WHAT IS REQUIRED
Put every line of the material below into a Markdown table with the columns Row and Line. Number the rows and skip blank lines.
+++
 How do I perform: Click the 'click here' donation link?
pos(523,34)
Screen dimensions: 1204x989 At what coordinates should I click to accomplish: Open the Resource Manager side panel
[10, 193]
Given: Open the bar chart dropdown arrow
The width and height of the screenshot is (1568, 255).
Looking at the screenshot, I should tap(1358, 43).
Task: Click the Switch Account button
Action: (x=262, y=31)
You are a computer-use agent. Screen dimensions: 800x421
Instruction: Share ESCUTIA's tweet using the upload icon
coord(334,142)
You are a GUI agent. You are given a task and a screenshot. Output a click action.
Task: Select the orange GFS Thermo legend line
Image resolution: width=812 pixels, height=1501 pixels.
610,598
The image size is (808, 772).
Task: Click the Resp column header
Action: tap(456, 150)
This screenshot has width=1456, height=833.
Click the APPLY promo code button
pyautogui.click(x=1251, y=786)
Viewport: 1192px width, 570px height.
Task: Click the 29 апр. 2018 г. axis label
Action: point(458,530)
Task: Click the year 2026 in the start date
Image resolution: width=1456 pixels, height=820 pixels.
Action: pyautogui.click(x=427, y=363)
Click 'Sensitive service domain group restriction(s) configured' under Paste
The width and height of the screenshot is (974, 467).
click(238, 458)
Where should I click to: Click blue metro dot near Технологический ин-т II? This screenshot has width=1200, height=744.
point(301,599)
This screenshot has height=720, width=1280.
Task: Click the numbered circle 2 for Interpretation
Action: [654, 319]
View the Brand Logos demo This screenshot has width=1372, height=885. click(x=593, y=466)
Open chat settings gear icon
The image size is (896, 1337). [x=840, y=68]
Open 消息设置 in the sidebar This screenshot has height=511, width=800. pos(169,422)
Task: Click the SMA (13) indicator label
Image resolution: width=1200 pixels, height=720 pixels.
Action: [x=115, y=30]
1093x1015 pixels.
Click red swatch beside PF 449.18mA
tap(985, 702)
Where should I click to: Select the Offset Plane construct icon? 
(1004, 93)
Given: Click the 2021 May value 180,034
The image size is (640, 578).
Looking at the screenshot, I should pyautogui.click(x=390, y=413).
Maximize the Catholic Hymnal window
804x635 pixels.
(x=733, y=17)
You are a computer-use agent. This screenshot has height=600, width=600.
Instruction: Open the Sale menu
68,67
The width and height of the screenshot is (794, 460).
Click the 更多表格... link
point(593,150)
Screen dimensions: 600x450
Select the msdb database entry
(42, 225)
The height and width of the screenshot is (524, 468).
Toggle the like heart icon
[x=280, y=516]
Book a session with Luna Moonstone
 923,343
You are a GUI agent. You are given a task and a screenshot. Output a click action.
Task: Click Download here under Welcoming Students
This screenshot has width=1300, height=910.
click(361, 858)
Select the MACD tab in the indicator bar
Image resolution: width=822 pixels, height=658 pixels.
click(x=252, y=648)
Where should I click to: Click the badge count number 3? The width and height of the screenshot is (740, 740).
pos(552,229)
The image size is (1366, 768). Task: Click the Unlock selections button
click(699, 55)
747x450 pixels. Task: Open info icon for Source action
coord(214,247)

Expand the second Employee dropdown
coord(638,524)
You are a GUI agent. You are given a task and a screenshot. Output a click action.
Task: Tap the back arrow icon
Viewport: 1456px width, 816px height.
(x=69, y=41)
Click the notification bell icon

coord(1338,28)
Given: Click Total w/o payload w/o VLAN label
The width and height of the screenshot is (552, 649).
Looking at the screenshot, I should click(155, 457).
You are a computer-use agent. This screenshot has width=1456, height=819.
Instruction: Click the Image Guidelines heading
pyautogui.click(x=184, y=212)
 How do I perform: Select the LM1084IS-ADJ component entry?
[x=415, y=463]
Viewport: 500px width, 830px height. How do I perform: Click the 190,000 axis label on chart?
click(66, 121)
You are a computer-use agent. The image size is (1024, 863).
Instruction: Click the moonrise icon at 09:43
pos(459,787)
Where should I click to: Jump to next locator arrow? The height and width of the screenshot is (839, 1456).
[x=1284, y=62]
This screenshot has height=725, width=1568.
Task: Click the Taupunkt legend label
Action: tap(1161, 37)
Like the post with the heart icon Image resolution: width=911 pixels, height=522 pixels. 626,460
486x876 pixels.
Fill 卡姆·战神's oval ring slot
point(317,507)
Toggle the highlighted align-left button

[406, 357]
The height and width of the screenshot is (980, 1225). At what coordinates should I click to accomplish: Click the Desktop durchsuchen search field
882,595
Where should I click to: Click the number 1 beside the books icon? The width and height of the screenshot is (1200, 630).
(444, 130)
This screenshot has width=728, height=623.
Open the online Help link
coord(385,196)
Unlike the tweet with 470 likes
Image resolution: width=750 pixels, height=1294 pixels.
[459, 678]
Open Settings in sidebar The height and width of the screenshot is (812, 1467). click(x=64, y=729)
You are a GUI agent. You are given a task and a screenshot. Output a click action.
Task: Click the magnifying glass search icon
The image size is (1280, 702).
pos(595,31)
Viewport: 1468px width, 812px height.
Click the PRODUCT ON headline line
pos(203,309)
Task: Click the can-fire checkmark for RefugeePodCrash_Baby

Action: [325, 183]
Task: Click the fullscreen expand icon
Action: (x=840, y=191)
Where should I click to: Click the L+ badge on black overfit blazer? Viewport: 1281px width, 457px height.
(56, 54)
+++
COMPLETE RESPONSE
| Row | Line |
|---|---|
| 1 |  How do I perform: Click the 'click here' donation link? |
| 2 | pos(523,34) |
| 3 | Screen dimensions: 1204x989 At what coordinates should I click to accomplish: Open the Resource Manager side panel |
| 4 | [10, 193] |
| 5 | Given: Open the bar chart dropdown arrow |
| 6 | The width and height of the screenshot is (1568, 255). |
| 7 | Looking at the screenshot, I should tap(1358, 43). |
| 8 | Task: Click the Switch Account button |
| 9 | Action: (x=262, y=31) |
| 10 | You are a computer-use agent. Screen dimensions: 800x421 |
| 11 | Instruction: Share ESCUTIA's tweet using the upload icon |
| 12 | coord(334,142) |
| 13 | You are a GUI agent. You are given a task and a screenshot. Output a click action. |
| 14 | Task: Select the orange GFS Thermo legend line |
| 15 | Image resolution: width=812 pixels, height=1501 pixels. |
| 16 | 610,598 |
| 17 | The image size is (808, 772). |
| 18 | Task: Click the Resp column header |
| 19 | Action: tap(456, 150) |
| 20 | This screenshot has width=1456, height=833. |
| 21 | Click the APPLY promo code button |
| 22 | pyautogui.click(x=1251, y=786) |
| 23 | Viewport: 1192px width, 570px height. |
| 24 | Task: Click the 29 апр. 2018 г. axis label |
| 25 | Action: point(458,530) |
| 26 | Task: Click the year 2026 in the start date |
| 27 | Image resolution: width=1456 pixels, height=820 pixels. |
| 28 | Action: pyautogui.click(x=427, y=363) |
| 29 | Click 'Sensitive service domain group restriction(s) configured' under Paste |
| 30 | The width and height of the screenshot is (974, 467). |
| 31 | click(238, 458) |
| 32 | Where should I click to: Click blue metro dot near Технологический ин-т II? This screenshot has width=1200, height=744. |
| 33 | point(301,599) |
| 34 | This screenshot has height=720, width=1280. |
| 35 | Task: Click the numbered circle 2 for Interpretation |
| 36 | Action: [654, 319] |
| 37 | View the Brand Logos demo This screenshot has width=1372, height=885. click(x=593, y=466) |
| 38 | Open chat settings gear icon |
| 39 | The image size is (896, 1337). [x=840, y=68] |
| 40 | Open 消息设置 in the sidebar This screenshot has height=511, width=800. pos(169,422) |
| 41 | Task: Click the SMA (13) indicator label |
| 42 | Image resolution: width=1200 pixels, height=720 pixels. |
| 43 | Action: [x=115, y=30] |
| 44 | 1093x1015 pixels. |
| 45 | Click red swatch beside PF 449.18mA |
| 46 | tap(985, 702) |
| 47 | Where should I click to: Select the Offset Plane construct icon?  |
| 48 | (1004, 93) |
| 49 | Given: Click the 2021 May value 180,034 |
| 50 | The image size is (640, 578). |
| 51 | Looking at the screenshot, I should pyautogui.click(x=390, y=413). |
| 52 | Maximize the Catholic Hymnal window |
| 53 | 804x635 pixels. |
| 54 | (x=733, y=17) |
| 55 | You are a computer-use agent. This screenshot has height=600, width=600. |
| 56 | Instruction: Open the Sale menu |
| 57 | 68,67 |
| 58 | The width and height of the screenshot is (794, 460). |
| 59 | Click the 更多表格... link |
| 60 | point(593,150) |
| 61 | Screen dimensions: 600x450 |
| 62 | Select the msdb database entry |
| 63 | (42, 225) |
| 64 | The height and width of the screenshot is (524, 468). |
| 65 | Toggle the like heart icon |
| 66 | [x=280, y=516] |
| 67 | Book a session with Luna Moonstone |
| 68 |  923,343 |
| 69 | You are a GUI agent. You are given a task and a screenshot. Output a click action. |
| 70 | Task: Click Download here under Welcoming Students |
| 71 | This screenshot has width=1300, height=910. |
| 72 | click(361, 858) |
| 73 | Select the MACD tab in the indicator bar |
| 74 | Image resolution: width=822 pixels, height=658 pixels. |
| 75 | click(x=252, y=648) |
| 76 | Where should I click to: Click the badge count number 3? The width and height of the screenshot is (740, 740). |
| 77 | pos(552,229) |
| 78 | The image size is (1366, 768). Task: Click the Unlock selections button |
| 79 | click(699, 55) |
| 80 | 747x450 pixels. Task: Open info icon for Source action |
| 81 | coord(214,247) |
| 82 | Expand the second Employee dropdown |
| 83 | coord(638,524) |
| 84 | You are a GUI agent. You are given a task and a screenshot. Output a click action. |
| 85 | Task: Tap the back arrow icon |
| 86 | Viewport: 1456px width, 816px height. |
| 87 | (x=69, y=41) |
| 88 | Click the notification bell icon |
| 89 | coord(1338,28) |
| 90 | Given: Click Total w/o payload w/o VLAN label |
| 91 | The width and height of the screenshot is (552, 649). |
| 92 | Looking at the screenshot, I should click(155, 457). |
| 93 | You are a computer-use agent. This screenshot has width=1456, height=819. |
| 94 | Instruction: Click the Image Guidelines heading |
| 95 | pyautogui.click(x=184, y=212) |
| 96 |  How do I perform: Select the LM1084IS-ADJ component entry? |
| 97 | [x=415, y=463] |
| 98 | Viewport: 500px width, 830px height. How do I perform: Click the 190,000 axis label on chart? |
| 99 | click(66, 121) |
| 100 | You are a computer-use agent. The image size is (1024, 863). |
| 101 | Instruction: Click the moonrise icon at 09:43 |
| 102 | pos(459,787) |
| 103 | Where should I click to: Jump to next locator arrow? The height and width of the screenshot is (839, 1456). |
| 104 | [x=1284, y=62] |
| 105 | This screenshot has height=725, width=1568. |
| 106 | Task: Click the Taupunkt legend label |
| 107 | Action: tap(1161, 37) |
| 108 | Like the post with the heart icon Image resolution: width=911 pixels, height=522 pixels. 626,460 |
| 109 | 486x876 pixels. |
| 110 | Fill 卡姆·战神's oval ring slot |
| 111 | point(317,507) |
| 112 | Toggle the highlighted align-left button |
| 113 | [406, 357] |
| 114 | The height and width of the screenshot is (980, 1225). At what coordinates should I click to accomplish: Click the Desktop durchsuchen search field |
| 115 | 882,595 |
| 116 | Where should I click to: Click the number 1 beside the books icon? The width and height of the screenshot is (1200, 630). |
| 117 | (444, 130) |
| 118 | This screenshot has width=728, height=623. |
| 119 | Open the online Help link |
| 120 | coord(385,196) |
| 121 | Unlike the tweet with 470 likes |
| 122 | Image resolution: width=750 pixels, height=1294 pixels. |
| 123 | [459, 678] |
| 124 | Open Settings in sidebar The height and width of the screenshot is (812, 1467). click(x=64, y=729) |
| 125 | You are a GUI agent. You are given a task and a screenshot. Output a click action. |
| 126 | Task: Click the magnifying glass search icon |
| 127 | The image size is (1280, 702). |
| 128 | pos(595,31) |
| 129 | Viewport: 1468px width, 812px height. |
| 130 | Click the PRODUCT ON headline line |
| 131 | pos(203,309) |
| 132 | Task: Click the can-fire checkmark for RefugeePodCrash_Baby |
| 133 | Action: [325, 183] |
| 134 | Task: Click the fullscreen expand icon |
| 135 | Action: (x=840, y=191) |
| 136 | Where should I click to: Click the L+ badge on black overfit blazer? Viewport: 1281px width, 457px height. |
| 137 | (56, 54) |